● **To do**
Within the records, tally the lines that contain "computer" and reply with that number only.

(Collected data entries)
◆ ◆ ◆ ◆ ◆

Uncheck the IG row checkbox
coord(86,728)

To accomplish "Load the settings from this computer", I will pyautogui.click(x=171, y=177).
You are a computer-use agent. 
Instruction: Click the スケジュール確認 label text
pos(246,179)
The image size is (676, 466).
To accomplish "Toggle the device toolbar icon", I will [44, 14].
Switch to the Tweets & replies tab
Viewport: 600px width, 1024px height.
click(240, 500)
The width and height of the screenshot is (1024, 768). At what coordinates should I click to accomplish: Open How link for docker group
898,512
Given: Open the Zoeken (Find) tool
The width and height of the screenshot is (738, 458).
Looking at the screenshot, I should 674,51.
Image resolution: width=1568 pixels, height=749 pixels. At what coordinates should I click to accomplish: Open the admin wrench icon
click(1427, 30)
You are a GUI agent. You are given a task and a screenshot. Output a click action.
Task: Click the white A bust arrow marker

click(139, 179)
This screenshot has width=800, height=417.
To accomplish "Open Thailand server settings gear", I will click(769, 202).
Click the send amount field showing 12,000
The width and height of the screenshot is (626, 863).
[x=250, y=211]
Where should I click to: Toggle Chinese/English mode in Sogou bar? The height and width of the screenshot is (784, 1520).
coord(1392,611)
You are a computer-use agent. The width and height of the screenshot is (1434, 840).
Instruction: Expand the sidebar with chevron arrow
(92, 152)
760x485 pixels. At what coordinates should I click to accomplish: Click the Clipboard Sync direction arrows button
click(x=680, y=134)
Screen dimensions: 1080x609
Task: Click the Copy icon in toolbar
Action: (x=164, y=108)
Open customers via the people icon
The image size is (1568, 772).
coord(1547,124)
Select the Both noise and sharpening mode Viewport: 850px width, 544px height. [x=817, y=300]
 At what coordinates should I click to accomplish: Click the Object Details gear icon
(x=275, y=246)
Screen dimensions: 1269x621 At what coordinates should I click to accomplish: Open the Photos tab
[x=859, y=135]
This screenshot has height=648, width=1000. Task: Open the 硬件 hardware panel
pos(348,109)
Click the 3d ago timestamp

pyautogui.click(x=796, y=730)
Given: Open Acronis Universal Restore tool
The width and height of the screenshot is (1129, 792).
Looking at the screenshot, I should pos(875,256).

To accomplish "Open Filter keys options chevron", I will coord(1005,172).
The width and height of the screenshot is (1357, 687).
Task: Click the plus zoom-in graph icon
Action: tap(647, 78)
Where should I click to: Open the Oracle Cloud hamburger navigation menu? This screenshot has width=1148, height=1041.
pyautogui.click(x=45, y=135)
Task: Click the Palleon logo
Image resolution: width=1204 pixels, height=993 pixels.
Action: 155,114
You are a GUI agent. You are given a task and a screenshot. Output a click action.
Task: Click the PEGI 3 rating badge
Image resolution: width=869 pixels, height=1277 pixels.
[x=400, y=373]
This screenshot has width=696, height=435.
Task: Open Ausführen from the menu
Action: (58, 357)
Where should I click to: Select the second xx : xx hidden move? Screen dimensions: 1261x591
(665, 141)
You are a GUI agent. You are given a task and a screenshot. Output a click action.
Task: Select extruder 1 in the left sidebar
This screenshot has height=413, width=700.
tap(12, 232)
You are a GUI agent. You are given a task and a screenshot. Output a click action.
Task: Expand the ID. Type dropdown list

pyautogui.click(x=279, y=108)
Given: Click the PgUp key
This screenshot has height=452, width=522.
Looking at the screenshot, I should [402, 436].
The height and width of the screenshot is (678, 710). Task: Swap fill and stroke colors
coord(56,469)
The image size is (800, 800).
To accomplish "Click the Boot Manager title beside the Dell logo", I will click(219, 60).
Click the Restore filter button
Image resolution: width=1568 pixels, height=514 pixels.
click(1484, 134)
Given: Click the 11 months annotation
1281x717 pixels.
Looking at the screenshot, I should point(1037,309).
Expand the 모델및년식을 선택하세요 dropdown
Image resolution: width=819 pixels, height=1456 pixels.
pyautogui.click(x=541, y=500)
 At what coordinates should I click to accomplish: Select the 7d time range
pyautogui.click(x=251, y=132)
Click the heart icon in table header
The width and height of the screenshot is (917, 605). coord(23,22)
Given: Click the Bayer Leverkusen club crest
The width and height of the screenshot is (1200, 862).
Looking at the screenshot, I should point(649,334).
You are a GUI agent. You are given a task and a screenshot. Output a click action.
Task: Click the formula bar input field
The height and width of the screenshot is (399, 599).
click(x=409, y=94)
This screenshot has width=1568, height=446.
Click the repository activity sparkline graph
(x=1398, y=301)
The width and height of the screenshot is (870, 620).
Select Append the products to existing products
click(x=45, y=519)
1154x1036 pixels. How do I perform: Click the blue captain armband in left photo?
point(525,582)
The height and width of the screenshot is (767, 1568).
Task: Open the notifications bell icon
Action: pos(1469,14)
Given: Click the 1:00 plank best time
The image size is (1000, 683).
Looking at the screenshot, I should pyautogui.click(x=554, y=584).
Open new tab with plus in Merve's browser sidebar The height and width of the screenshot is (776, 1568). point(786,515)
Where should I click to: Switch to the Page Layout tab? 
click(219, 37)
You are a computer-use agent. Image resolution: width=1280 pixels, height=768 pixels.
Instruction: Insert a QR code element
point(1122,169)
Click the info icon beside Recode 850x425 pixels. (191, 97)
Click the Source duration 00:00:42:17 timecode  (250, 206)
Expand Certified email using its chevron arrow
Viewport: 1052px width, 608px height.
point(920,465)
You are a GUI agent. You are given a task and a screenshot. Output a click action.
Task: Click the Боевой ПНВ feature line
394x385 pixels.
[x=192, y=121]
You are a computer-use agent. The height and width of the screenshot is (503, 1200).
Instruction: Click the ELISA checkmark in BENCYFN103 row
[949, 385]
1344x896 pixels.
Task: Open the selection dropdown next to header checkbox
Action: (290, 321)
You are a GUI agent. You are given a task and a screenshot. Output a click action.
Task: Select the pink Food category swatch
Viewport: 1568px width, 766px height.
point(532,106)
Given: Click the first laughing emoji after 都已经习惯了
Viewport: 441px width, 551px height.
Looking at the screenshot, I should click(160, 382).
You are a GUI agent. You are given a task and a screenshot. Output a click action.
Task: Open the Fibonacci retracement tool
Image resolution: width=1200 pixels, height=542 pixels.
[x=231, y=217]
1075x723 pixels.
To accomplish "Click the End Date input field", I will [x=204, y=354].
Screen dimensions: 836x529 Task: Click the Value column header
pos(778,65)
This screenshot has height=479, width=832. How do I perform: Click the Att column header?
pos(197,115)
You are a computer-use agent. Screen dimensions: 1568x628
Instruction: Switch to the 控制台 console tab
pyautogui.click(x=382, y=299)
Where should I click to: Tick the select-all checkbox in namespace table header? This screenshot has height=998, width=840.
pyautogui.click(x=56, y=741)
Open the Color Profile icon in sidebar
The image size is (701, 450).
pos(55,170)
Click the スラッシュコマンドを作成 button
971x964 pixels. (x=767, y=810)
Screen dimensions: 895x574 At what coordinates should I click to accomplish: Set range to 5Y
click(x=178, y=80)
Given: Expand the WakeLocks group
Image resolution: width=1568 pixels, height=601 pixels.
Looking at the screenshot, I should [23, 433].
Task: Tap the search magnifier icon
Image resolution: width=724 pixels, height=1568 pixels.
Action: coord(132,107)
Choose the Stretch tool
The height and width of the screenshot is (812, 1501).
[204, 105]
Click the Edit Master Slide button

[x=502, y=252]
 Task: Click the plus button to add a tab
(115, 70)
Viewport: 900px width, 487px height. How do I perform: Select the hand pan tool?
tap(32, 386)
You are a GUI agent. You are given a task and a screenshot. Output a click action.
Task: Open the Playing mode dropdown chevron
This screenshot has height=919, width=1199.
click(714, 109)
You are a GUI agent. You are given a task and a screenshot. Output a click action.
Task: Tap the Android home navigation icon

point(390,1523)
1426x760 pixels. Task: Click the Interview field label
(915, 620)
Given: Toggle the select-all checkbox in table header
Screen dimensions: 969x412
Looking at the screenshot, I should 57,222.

◆ ◆ ◆ ◆ ◆

● **Exercise response**
6